L’overloading dei metodi elimina la necessità di metodi completamente differenti che eseguono sostanzialmente lo stesso compito e consentono ai metodi di funzionare in modo differente in base agli argomenti che ricevono.
Occorre notare che Java non considera il tipo di valore restituito come un elemento di distinzione, ragion per cui se si cerca di creare due metodi con la stessa segnatura, ma tipi restituiti diversi, la classe non viene compilata e si ottiene l’errore “Methods can't be redefined with a different return type”.
Una possibilità che nasce dall’overloading è quella di definire dei valori di default per certi attributi.

Potremmo ad es. decidere che sia possibile non specificare esplicitamente i valori relativi all’autoradio e all’antifurto, se entrambi sono presenti nell’oggetto della classe “Automobile” che stiamo istanziando.
Ciò significa che se scrivo l’istruzione:

Automobile auto = new Automobile(“Ferrari”, “Testarossa”, 100, 20, 4.2, 90);


istanzio l’oggetto auto come una Ferrari Testarossa che ha un serbatoio da 100 litri, livello di riserva di 20 litri, percorre 4.2 km con un litro, ha 90 litri di benzina nel serbatoio e contiene sia l’autoradio che l’antifurto (non me ne vogliate se i dati tecnici non corrispondono a verità, ma non sono informato al riguardo: al momento non avevo intenzione di comprarne una!).
Potremmo pensare di implementare questa possibilità, inserendo un altro costruttore come il seguente:

Automobile(String mrc, String mdl, float capSerb, float livRis, float cns,
            float qBenz) {
    marca = mrc;
    modello = mdl;
    capacitaSerbatoio = capSerb;
    livelloRiserva = livRis;
    consumo = cns;
    quantitaBenzina = qBenz;
    autoradio = true;
    antifurto = true;
    }


Questa soluzione è corretta e funziona, tuttavia è poco elegante.

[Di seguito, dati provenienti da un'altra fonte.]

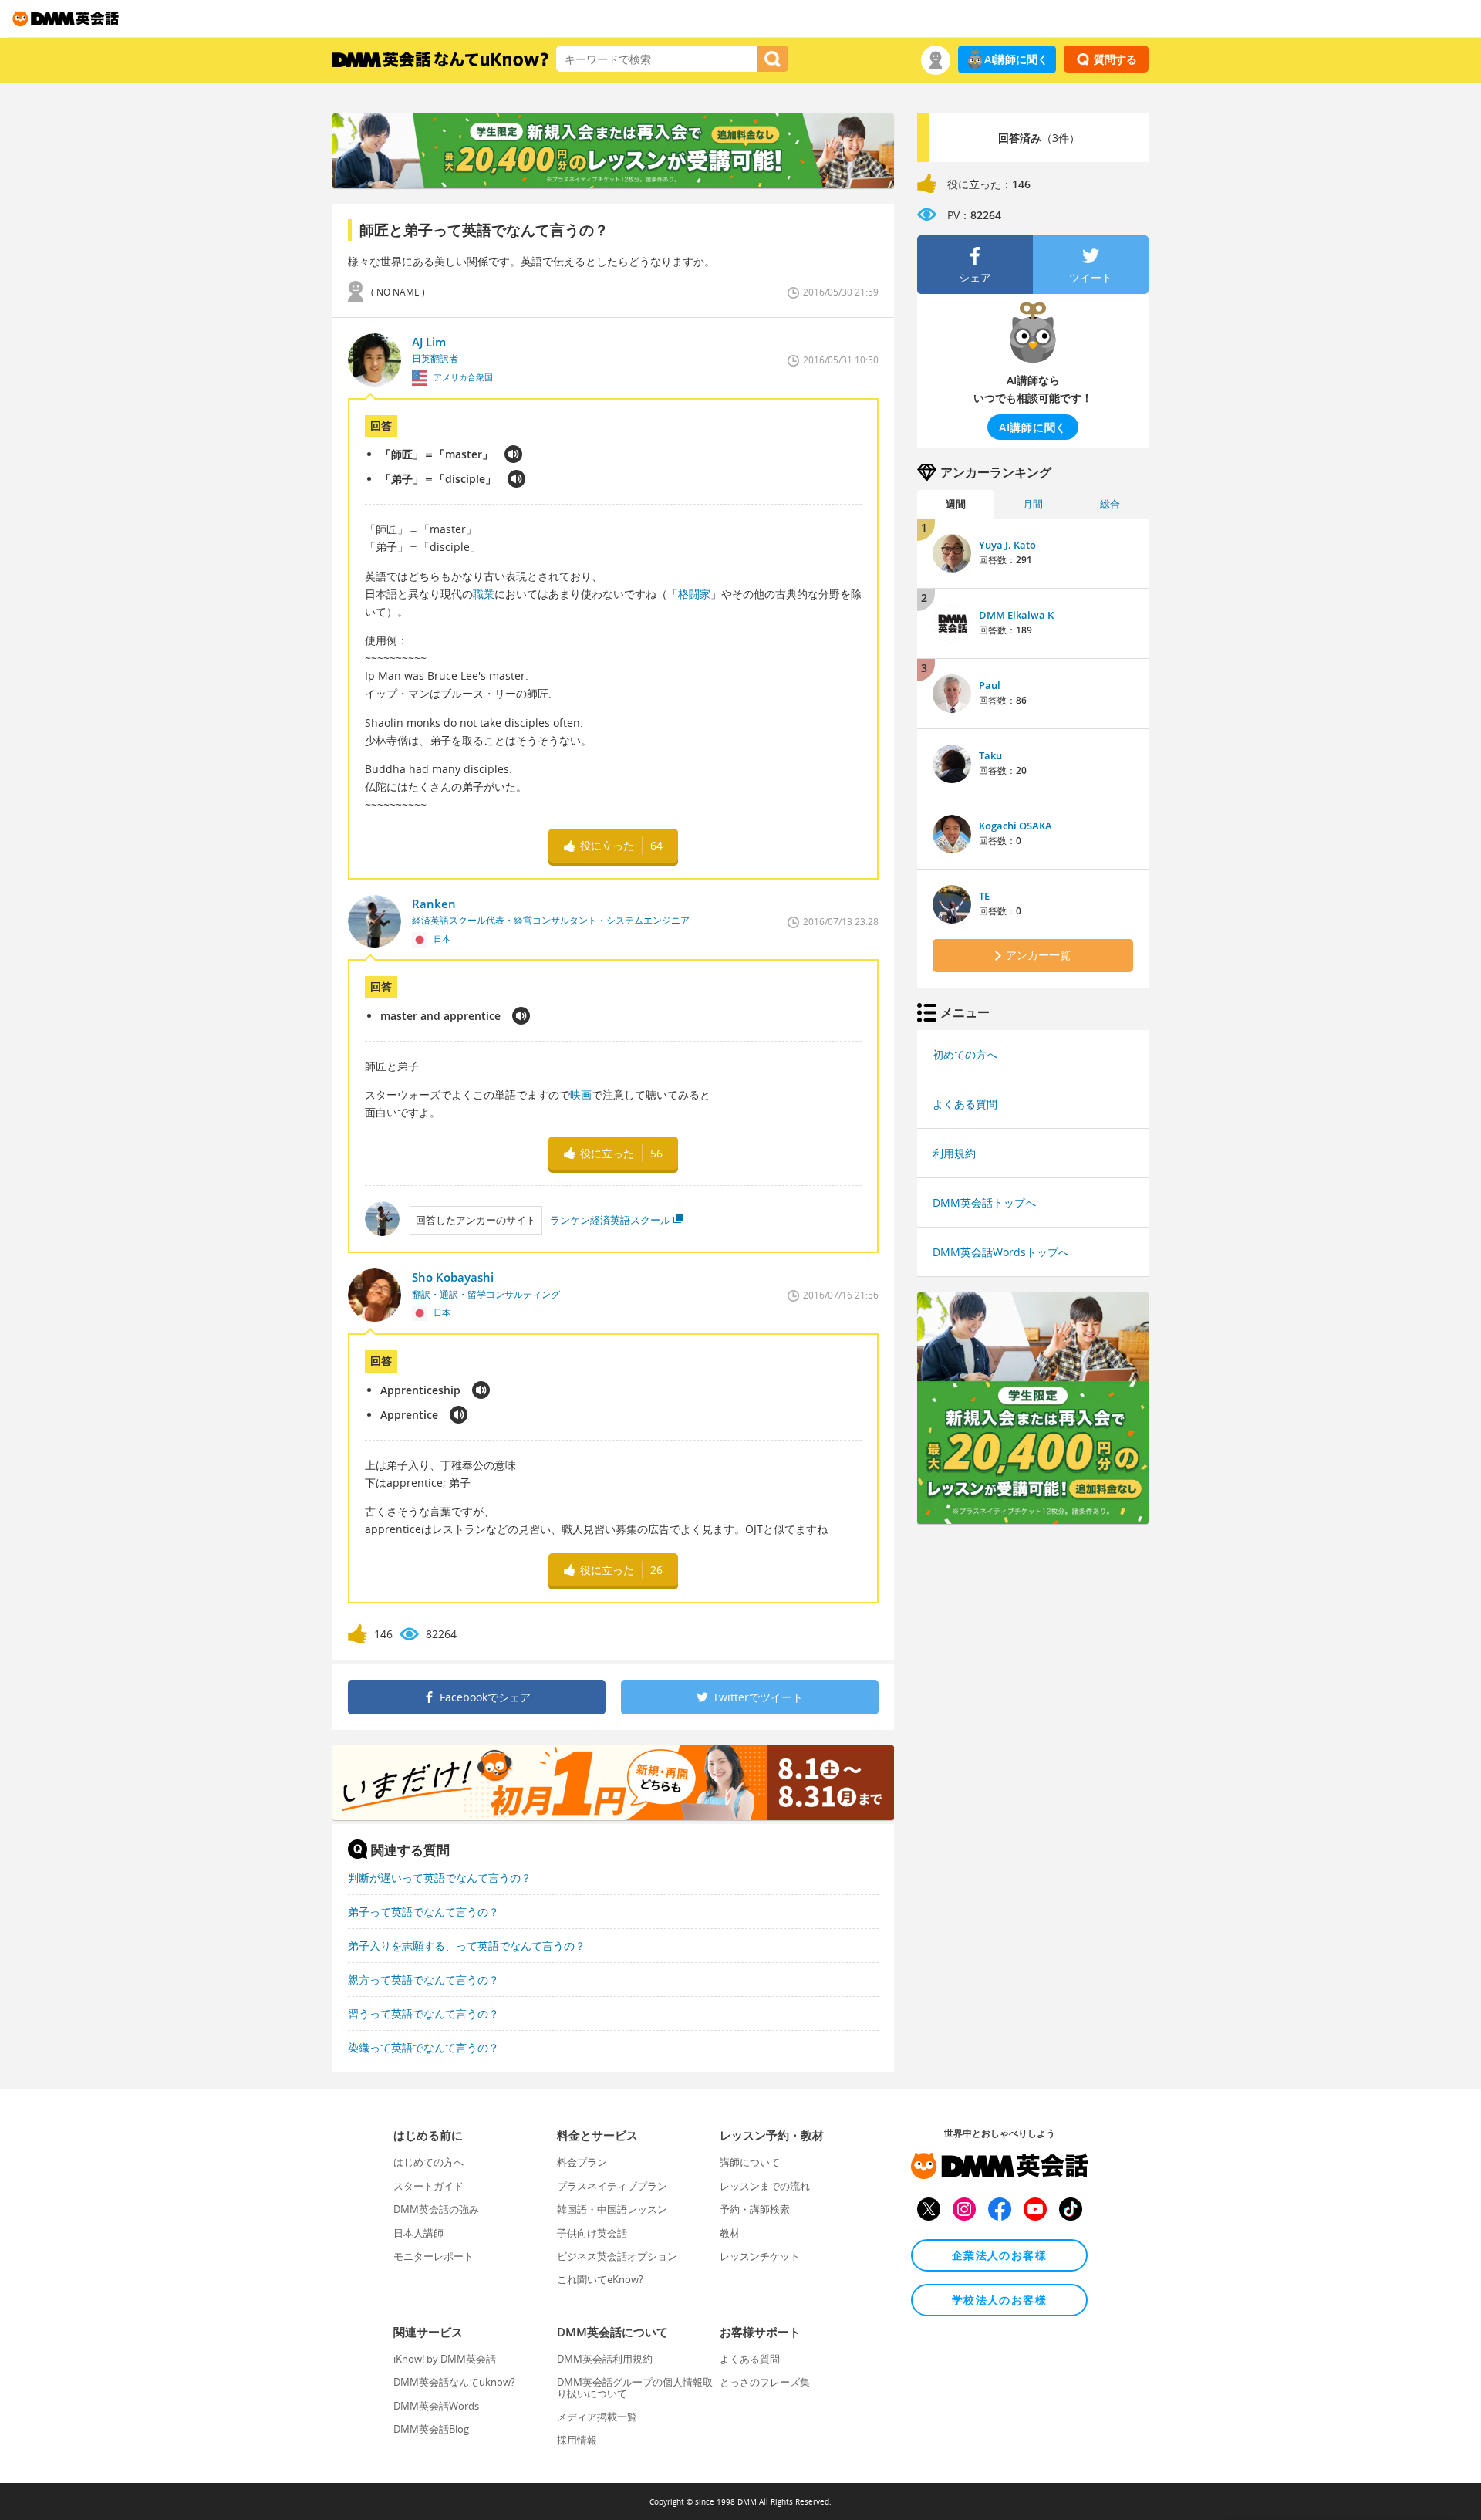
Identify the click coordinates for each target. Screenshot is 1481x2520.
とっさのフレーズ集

Infatti, sia questo metodo che il costruttore che avevamo originariamente creato per la nostra classe Automobile, compiono esattamente le stesse operazioni.
Per venirci in aiuto in queste situazioni, Java fornisce una sintassi speciale con la quale è possibile richiamare un costruttore dal corpo di un altro costruttore della stessa classe.
Ciò è possibile grazie alla parola chiave this, che viene utilizzata ogni qualvolta ci si riferisce all’oggetto corrente.
Essa può trovarsi:
in notazione puntata per citare un attributo dell’oggetto;
come argomento di un metodo;
come valore restituito dal metodo presente;
nel corpo di un metodo costruttore per invocare un altro costruttore della stessa classe.
Tralasciamo per ora i primi tre casi e concentriamoci su quello che ci interessa, ovvero il quarto.
Il nostro scopo è quello di risparmiare di scrivere più volte le stesse righe di codice, sia per una questione di tempo (e, come sappiamo bene, il tempo è denaro), sia per una questione di manutenibilità e di chiarezza del programma che stiamo scrivendo.

Immaginate quale lavoro potrebbe richiedere rivedere il codice di una classe corposa, magari con decine di attributi e numerosi costruttori, nella quale ci siamo accorti di aver fatto degli errori di inizializzazione!
Sarebbe inoltre scomodo scorrere decine di righe di listato per andare a cercare proprio le righe che ci interessano… e se ce ne dimenticassimo qualcuna?
Come possiamo ben vedere, oltre che una questione di eleganza, è soprattutto una questione di efficienza.
Esaminiamo il corpo del costruttore precedente, modificato utilizzando la parola chiave this:

Automobile(String mrc, String mdl, float capSerb, float livRis, float cns,
            float qBenz) {
    this(mrc, mdl, capSerb, livRis, cns, qBenz, true, true);
    }


Quello che facciamo all’interno di esso è semplicemente richiamare il costruttore completo (quello con 8 parametri), passandogli i 6 valori che abbiamo ricevuto dall’istruzione new, più i 2 che abbiamo assegnato di default.